● Problem to solve:
Quote the listing below word for word, starting with the line that contains "Given: Reply to the comment posted 5min ago" and ending after the line that contains "Looking at the". Leave out the pictures.

● Supplied data:

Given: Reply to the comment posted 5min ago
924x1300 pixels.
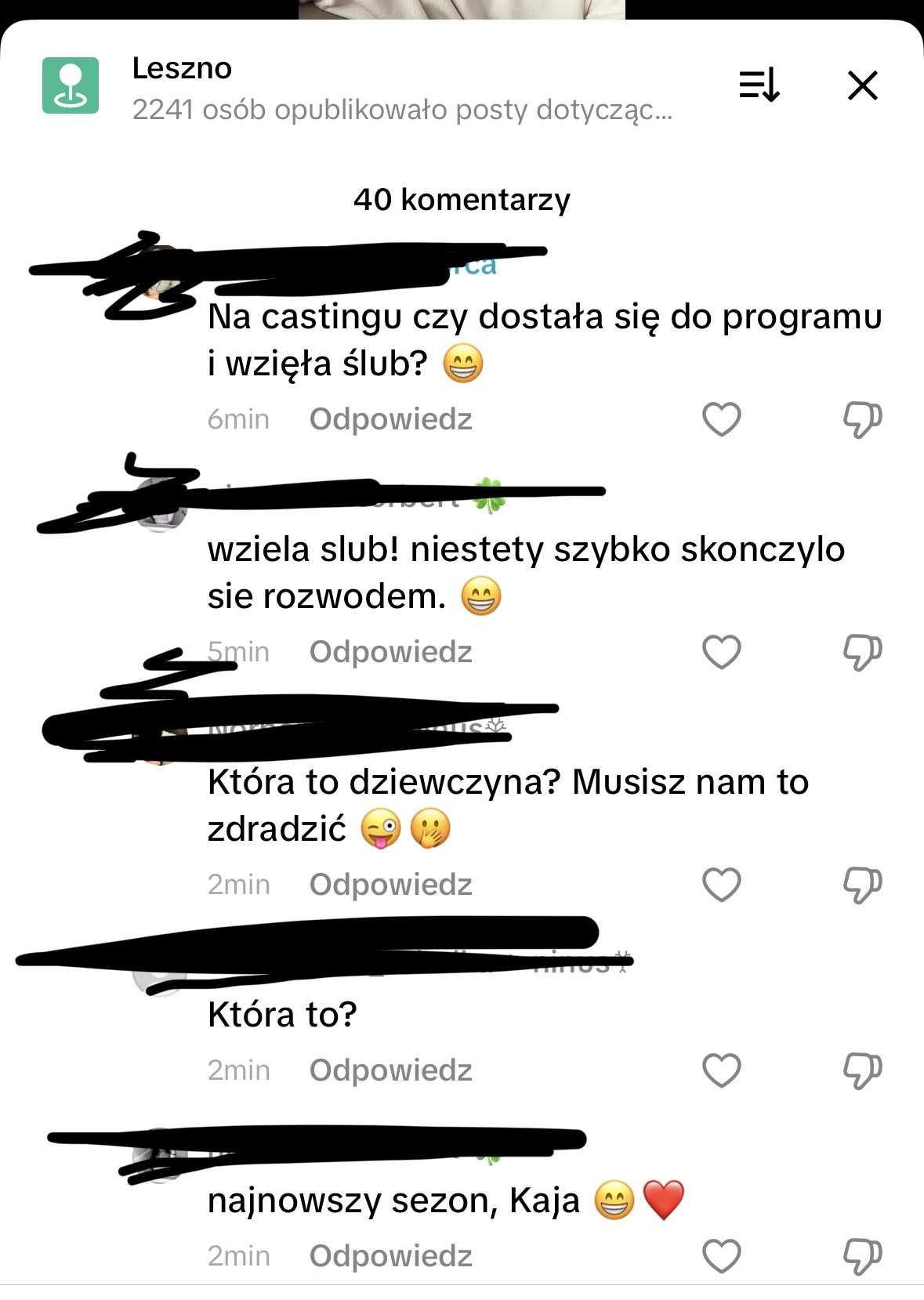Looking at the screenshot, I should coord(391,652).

--

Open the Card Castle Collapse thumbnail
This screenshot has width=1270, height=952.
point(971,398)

● Final answer:
Given: Reply to the comment posted 5min ago
924x1300 pixels.
Looking at the screenshot, I should coord(391,652).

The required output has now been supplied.